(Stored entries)
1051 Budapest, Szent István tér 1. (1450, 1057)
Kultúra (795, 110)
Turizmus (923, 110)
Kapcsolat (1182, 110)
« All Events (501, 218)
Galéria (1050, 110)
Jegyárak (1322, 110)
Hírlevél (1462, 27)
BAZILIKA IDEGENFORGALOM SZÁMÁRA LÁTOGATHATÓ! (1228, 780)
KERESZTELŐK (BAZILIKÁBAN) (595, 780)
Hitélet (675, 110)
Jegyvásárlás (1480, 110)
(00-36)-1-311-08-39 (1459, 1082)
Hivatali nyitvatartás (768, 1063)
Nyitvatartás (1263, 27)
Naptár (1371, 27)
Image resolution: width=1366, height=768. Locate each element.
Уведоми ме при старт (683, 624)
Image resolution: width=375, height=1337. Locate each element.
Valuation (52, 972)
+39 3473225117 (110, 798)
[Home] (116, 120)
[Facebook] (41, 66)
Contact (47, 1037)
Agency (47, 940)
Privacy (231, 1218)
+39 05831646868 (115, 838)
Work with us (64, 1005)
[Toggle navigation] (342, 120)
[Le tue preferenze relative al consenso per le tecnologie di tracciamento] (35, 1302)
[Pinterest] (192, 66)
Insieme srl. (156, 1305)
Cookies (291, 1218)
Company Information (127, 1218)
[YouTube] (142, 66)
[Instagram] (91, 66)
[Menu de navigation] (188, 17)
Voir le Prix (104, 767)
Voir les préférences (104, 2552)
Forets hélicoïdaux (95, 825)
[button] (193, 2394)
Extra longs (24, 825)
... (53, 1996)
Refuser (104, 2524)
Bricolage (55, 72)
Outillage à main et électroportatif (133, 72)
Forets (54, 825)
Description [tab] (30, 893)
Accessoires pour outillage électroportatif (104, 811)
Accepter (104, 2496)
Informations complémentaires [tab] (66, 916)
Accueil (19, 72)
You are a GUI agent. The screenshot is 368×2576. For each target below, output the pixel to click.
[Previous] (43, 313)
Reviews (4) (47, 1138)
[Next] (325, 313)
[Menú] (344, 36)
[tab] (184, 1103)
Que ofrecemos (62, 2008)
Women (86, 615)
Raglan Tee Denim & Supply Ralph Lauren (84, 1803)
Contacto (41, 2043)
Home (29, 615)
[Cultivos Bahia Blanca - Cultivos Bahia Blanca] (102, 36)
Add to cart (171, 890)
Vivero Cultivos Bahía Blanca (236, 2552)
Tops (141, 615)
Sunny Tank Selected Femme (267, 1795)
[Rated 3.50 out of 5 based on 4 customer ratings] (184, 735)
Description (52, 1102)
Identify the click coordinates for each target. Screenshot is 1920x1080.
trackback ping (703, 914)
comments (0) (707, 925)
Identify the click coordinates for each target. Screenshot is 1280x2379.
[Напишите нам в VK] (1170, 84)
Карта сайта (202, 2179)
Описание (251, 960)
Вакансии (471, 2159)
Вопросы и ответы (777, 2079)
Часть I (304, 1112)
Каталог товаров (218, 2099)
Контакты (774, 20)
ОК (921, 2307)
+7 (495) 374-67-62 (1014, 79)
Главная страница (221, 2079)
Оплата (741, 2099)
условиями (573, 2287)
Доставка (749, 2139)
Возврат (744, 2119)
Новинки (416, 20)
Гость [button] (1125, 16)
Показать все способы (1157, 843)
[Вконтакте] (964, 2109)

* **Your objective**: Only lines containing the string "element" are needed. Pull each of them out of the records above.

* **Result below**:
Image resolution: width=1366, height=768. Locate each element.
Image resolution: width=375, height=1337. Locate each element.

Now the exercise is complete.